A quasi-dynamic model and thermal analysis for vapor chambers with multiple heat sources based on thermal resistance network model

Abstract

The heat and mass transfer mechanism in a vapor chamber is a complex process. The thermal resistance network model is an effective tool to describe the heat transfer behavior of a vapor chamber (VC). An improved quasi-dynamic multi heat source model has been developed in this study to analyze the temperature distribution of a vapor chamber with multiple heat sources under dynamic operating conditions. The accuracy of the proposed model has been validated by experiments. The influence of the VC thickness and thickness ratio has also been analyzed. Different heat source inputs have been used to study the startup characteristics of the vapor chamber. The results from simulations reveal that the optimum thickness ratio for a VC depends on the thermal resistance as well as heat transfer limit. Under the same cooling conditions, a longer startup time for a VC was observed with the increase in heating power. In addition to this, the thermal resistance of a vapor chamber was found to increase slightly at a higher temperature.

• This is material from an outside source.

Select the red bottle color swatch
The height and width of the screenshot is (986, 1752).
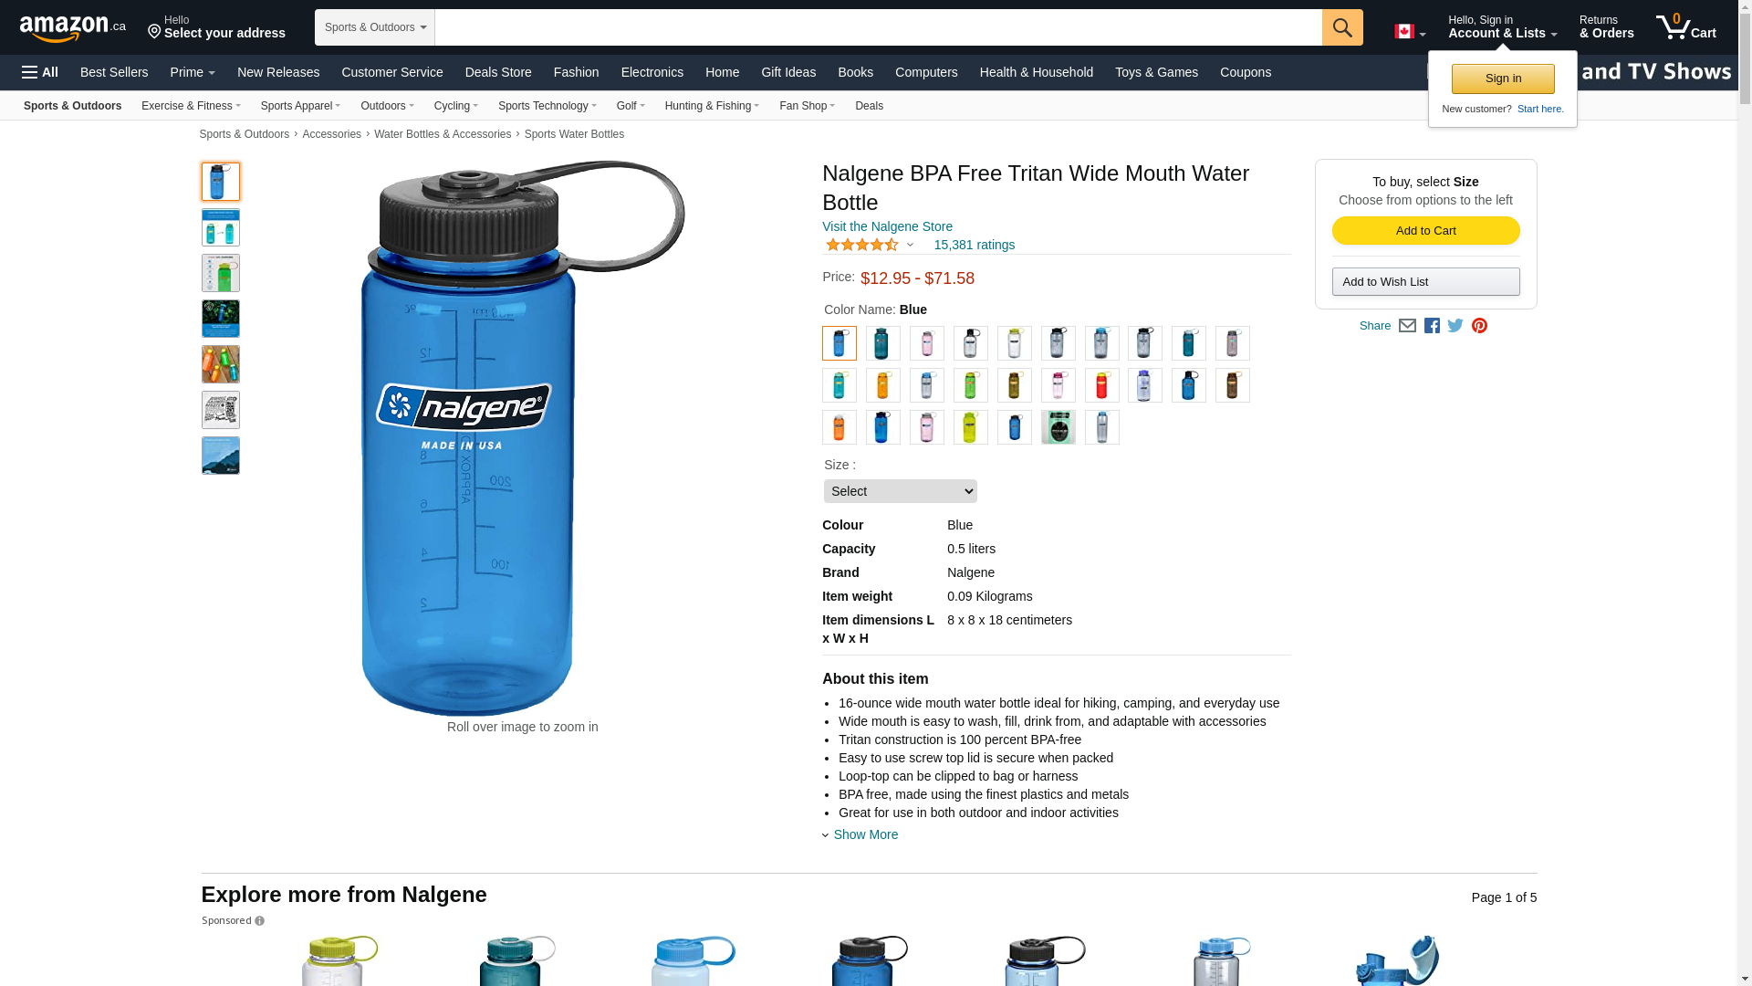1101,385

The model in this study has certain guiding significance for the analysis of heat transfer and the design of a VC under various working conditions. • Thermal resistance network model for vapor chambers with multiple heat sources is established. • Quasi-dynamic approach for transient analysis with high accuracy. • The influences of thickness and optimum thickness ratio are analyzed. • Startup characteristics and thermal resistance are analyzed.